FDA、個別化希少疾患治療の新たな承認ルートを導入

FDAは、無作為化比較試験（randomized controlled trials）が実施不可能な希少疾患および超希少疾患の治療を目的とする、ゲノム編集やRNAベース治療を含む標的型の個別化治療について、新たな承認プロセスを導入した。HHS長官とFDA長官は月曜日の記者会見で、この新プロセスを「plausible mechanism pathway」と呼ぶと発表した。

Center for Biologics Evaluation and ResearchおよびCenter for Drug Evaluation and Researchが公表したガイダンス案によると、FDAは「有効性および安全性に関する十分な証拠を創出する」ことにより、特定のオーダーメイドの個別化治療を承認または許可し得る。この枠組みでは、確認的証拠により支持された1件の適切に管理された臨床試験（clinical investigation）が承認を裏付け得る。

記者会見では、フィラデルフィア地域で出生した乳児の症例が中心となった。この乳児はcarbamoyl-phosphate synthase 1 deficiency（CPS1）と呼ばれる希少疾患を有しており、CPS1遺伝子の欠損が原因である。Children's Hospital of PhiladelphiaのGene Therapy for Inherited Metabolic Disorders Programのディレクターと、University of Pennsylvaniaの循環器内科医・遺伝学者・遺伝子編集研究者は、心疾患患者に対して遺伝子編集を用いた個別化介入を作製する研究を行っていた。彼らはこの治療をCPS1の乳児に適用するアイデアを得た。
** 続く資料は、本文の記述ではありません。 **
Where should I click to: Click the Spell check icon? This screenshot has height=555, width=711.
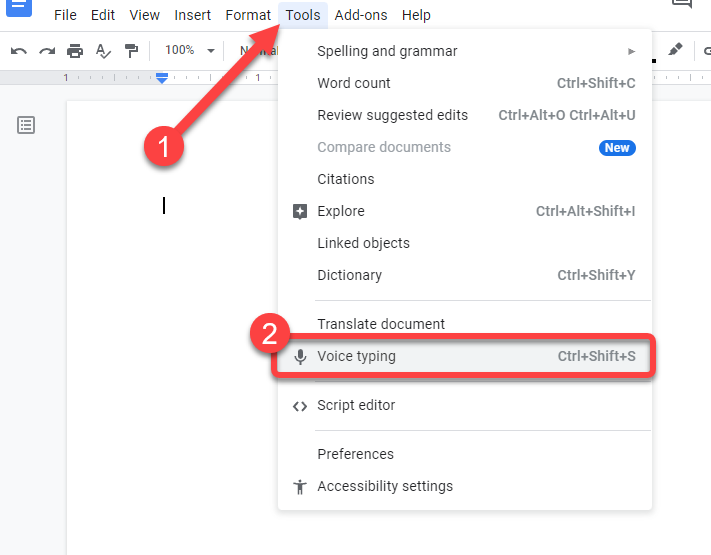pos(103,51)
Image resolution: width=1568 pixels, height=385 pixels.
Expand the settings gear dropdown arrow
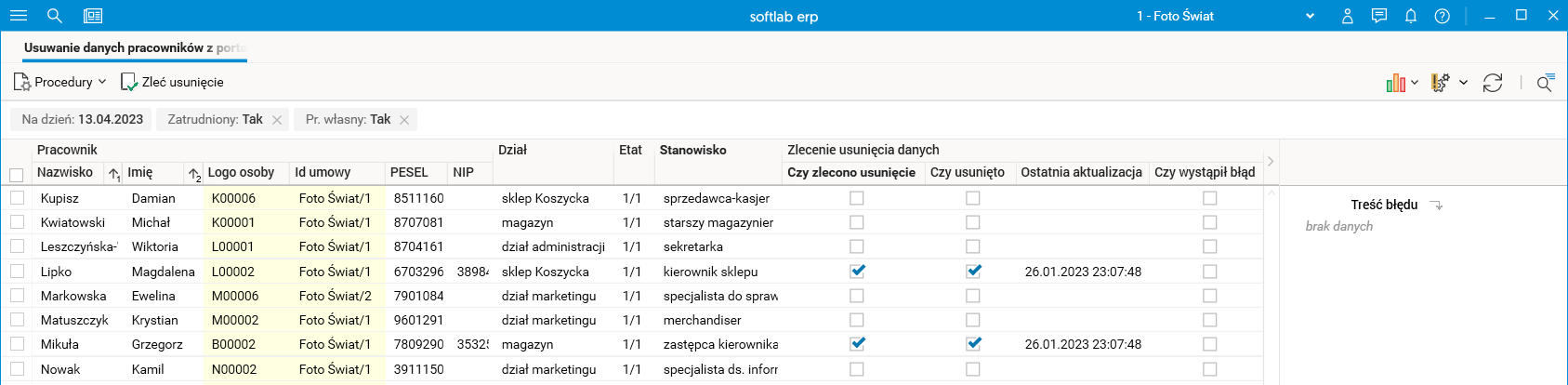click(x=1463, y=83)
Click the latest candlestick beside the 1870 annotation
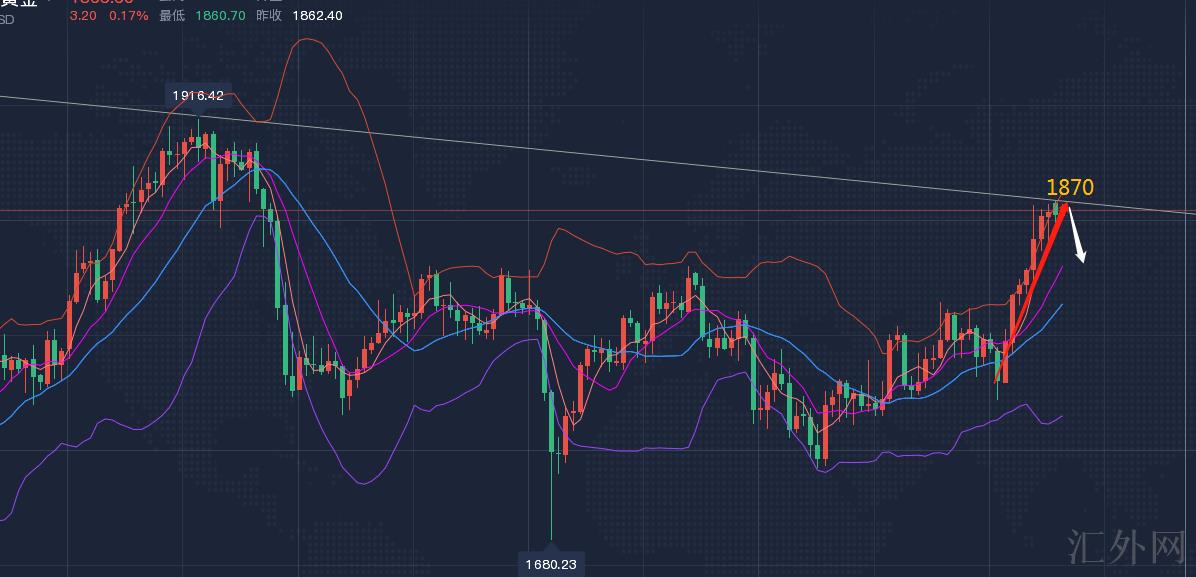Screen dimensions: 1196x577 click(1055, 208)
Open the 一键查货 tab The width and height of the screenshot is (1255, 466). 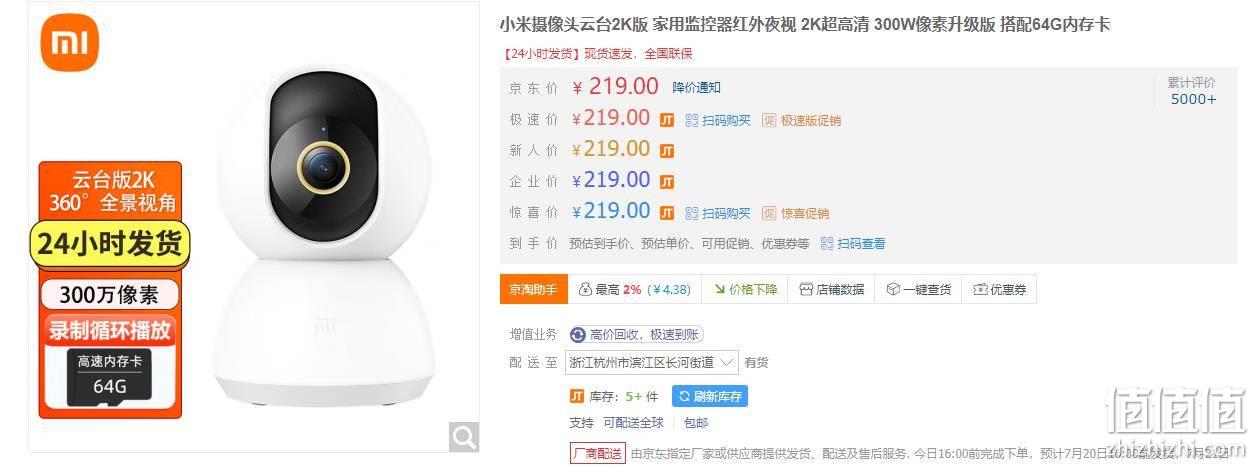(x=919, y=289)
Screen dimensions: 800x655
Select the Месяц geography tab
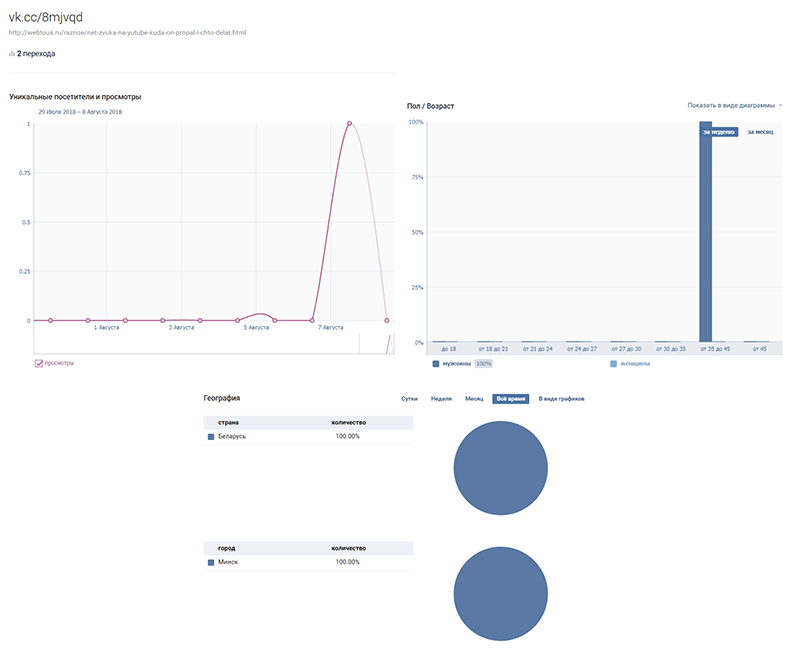tap(474, 399)
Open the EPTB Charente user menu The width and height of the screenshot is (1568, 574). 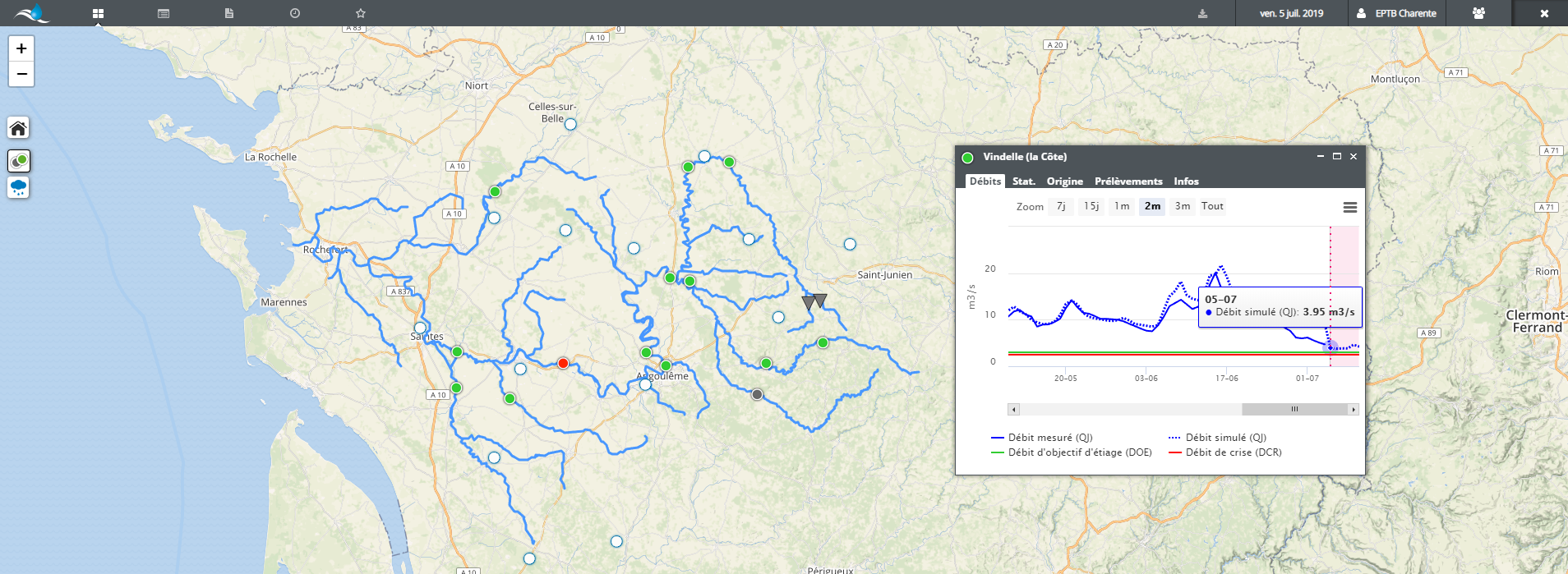pyautogui.click(x=1396, y=13)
CHOPで行われた治療は、この乳児に対して成功した。この治療にはGPSのように働く小さな構成要素があり、そのGPSの「住所」を切り替えることで、治療は別の遺伝子へ到達し、望ましい変化を起こす。このアプローチは、GPSを何度も切り替えるだけで、多くの肝臓中心の疾患を有する患者に合わせて個別化でき、各患者の遺伝子の「スペルミス」を修正できる。

この症例を念頭に、FDAは希少疾患患者がこのような個別化された実験的治療で治療されるための、段階的な運用モデルを作成した。plausible mechanismの枠組みは、有望な科学と規制当局による承認との間のギャップを埋めることを目的としている。規制当局の承認は、治療が商業的に利用可能となり、償還され、規模拡大されることを可能にし、必要とするすべての患者がアクセスできるようにする。

HHSのプレスリリースによれば、提案されたルートには5つの重要要素—分子または細胞の異常の同定、根本的な変化の標的化、自然史データの使用、技術の適用が成功したことを示す証拠、臨床的有益性の実証—が含まれる。FDA承認の要件および市販後解析に関する規定もプロトコルの一部である。

米国では約3,000万人が希少疾患を有する。開発が進むこの種の個別化遺伝学的治療は、特に希少疾患および超希少疾患において、従来の医薬品開発モデルには単純には当てはまらない。